The COVID-19 pandemic has had a sudden and disruptive impact on the delivery of higher education. Courses that were designed for face-to-face delivery are being shifted entirely online, and both students and faculty are unable to access their libraries’ physical resources. This has happened toward the end of the academic term, at a point where instructors’ recommended course resources had long been set and students had found ways to access these resources according to their needs and financial capacity, with many turning to libraries to obtain access. However, many in-person library services cannot be shifted to an online environment due to existing usage restrictions on licenced content. 

How can those of us serving instructors and students best respond to the new exigencies imposed by COVID-19? What would be the optimal equitable access scenario? 

The Canadian Association of Research Libraries (CARL) commends the efforts being made to broaden access, including the Internet Archive’s National Emergency Library, and the vendors providing free or enhanced access to their online collections.
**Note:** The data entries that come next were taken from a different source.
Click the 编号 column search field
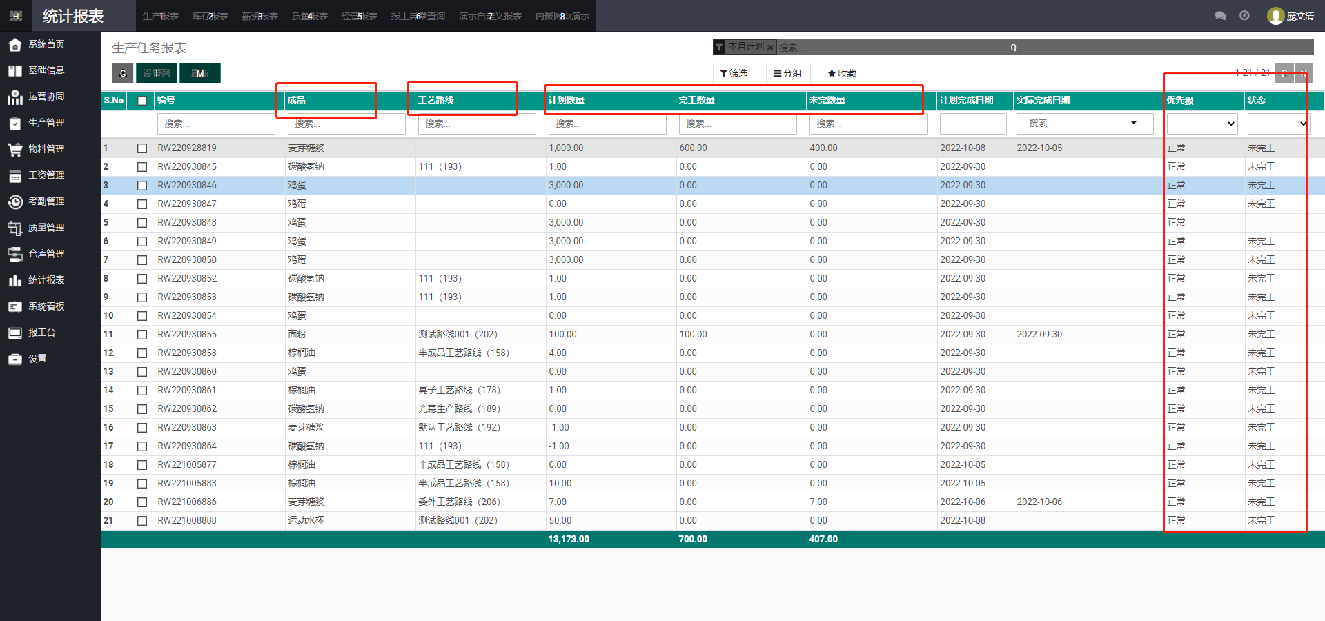 (x=216, y=124)
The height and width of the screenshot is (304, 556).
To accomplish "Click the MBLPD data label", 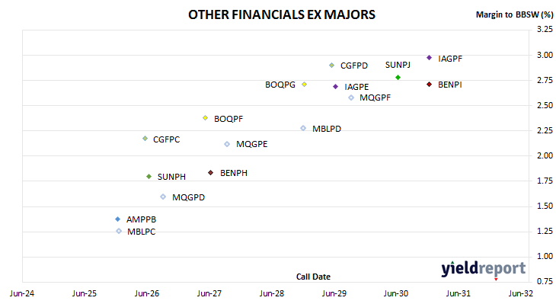I will pyautogui.click(x=327, y=129).
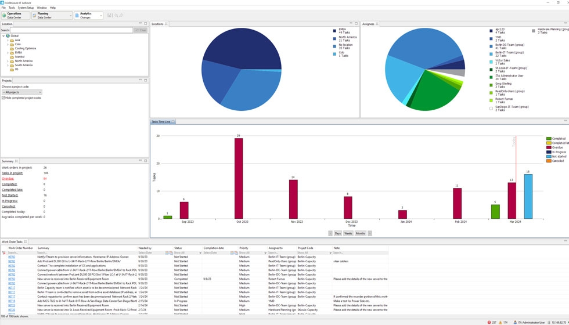Expand the EMEA location folder
This screenshot has height=325, width=569.
pyautogui.click(x=8, y=52)
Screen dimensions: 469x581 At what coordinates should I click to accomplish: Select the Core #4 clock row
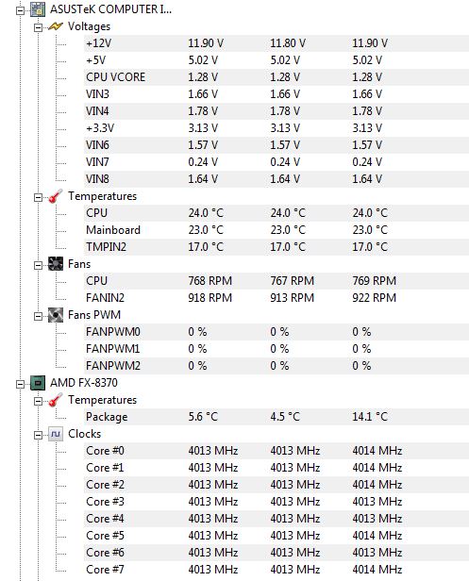(x=276, y=519)
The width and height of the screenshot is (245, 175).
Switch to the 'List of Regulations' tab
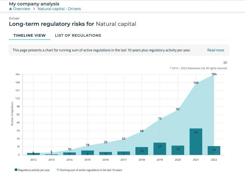78,35
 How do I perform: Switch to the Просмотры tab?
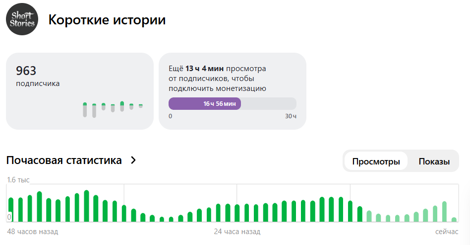pos(376,162)
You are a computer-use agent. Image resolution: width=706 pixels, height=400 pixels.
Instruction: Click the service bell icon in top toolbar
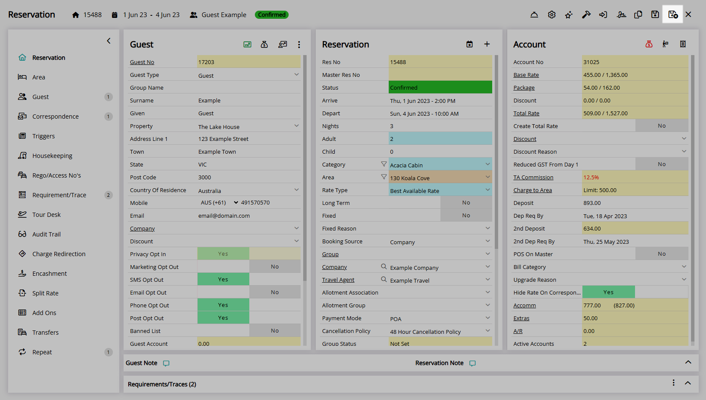coord(534,15)
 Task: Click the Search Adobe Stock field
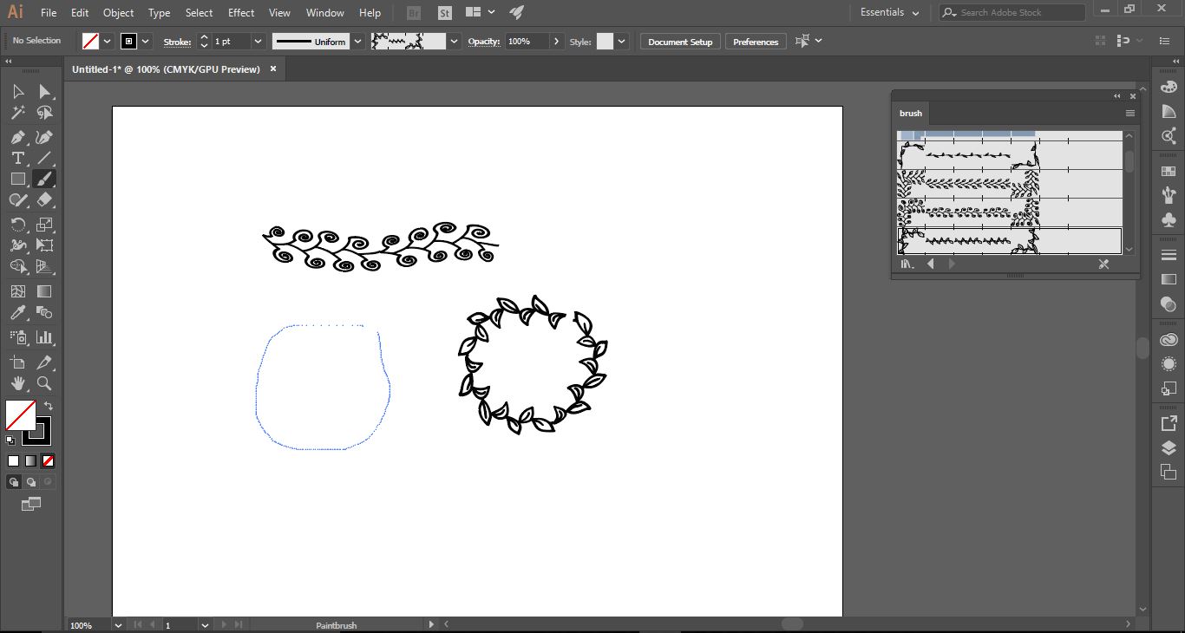click(x=1012, y=13)
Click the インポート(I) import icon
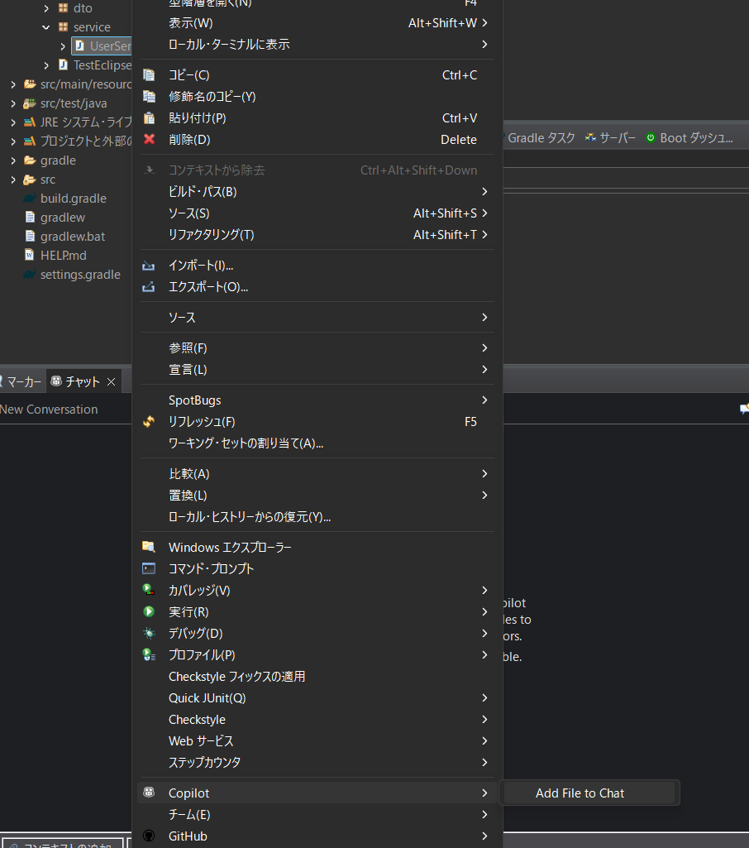Image resolution: width=749 pixels, height=848 pixels. [150, 265]
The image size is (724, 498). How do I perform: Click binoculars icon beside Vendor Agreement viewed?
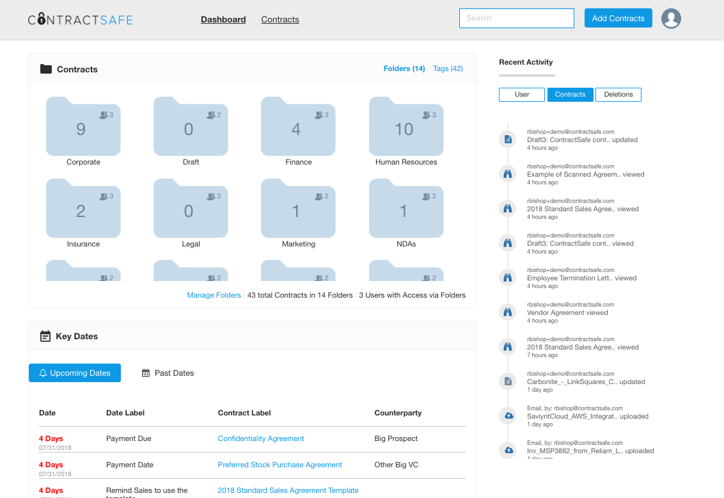[x=508, y=312]

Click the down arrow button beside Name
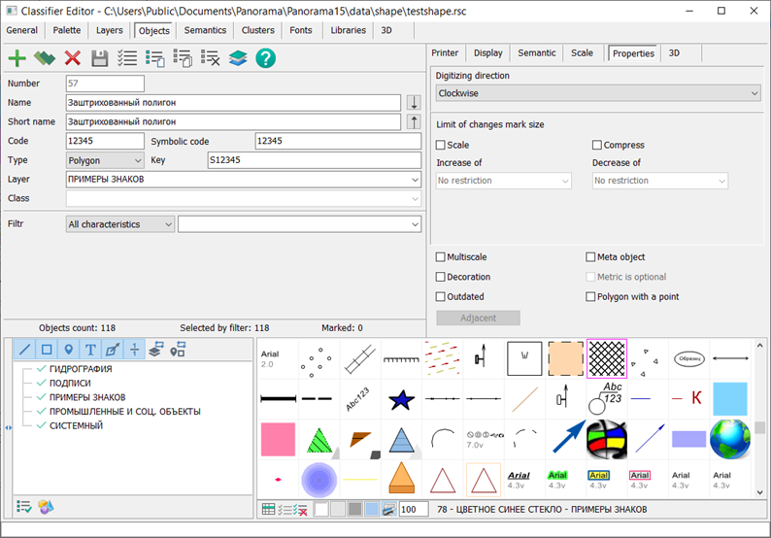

To further support the critical need in the current educational context, CARL calls for the following immediate actions: 

  • That publishers waive, for the duration of the COVID-19 crisis, access restrictions currently imposed on their licensed online collections (e.g. limit on number of simultaneous users; ILL and copying restrictions; campus-only access restrictions), and that such measures  apply at the institutional level rather than requiring individuals to create accounts. This aligns with the International Coalition of Library Consortia Statement (to which CARL is a signatory) and individual countries’ calls for action; 
  • That providers of video resources to educational markets open access to their online libraries, even to non-licensed titles;
  • That, where possible, course instructors apply open licenses to course materials they create, and make these available in publicly accessible collections for optimal adaptation and reuse; and that they take advantage of the large and growing corpus of open access scholarly literature and open educational resources;
  • Recognizing the intention of the Copyright Act to allow certain educational uses of copyright-protected material, both on campus and at a distance, that libraries rely on existing rights, exceptions and limitations to copy resources that are recommended course material (and had therefore been on reserve for physical lending); the digital copies could then be made available for lending through a secure online library reserve service or equivalent. 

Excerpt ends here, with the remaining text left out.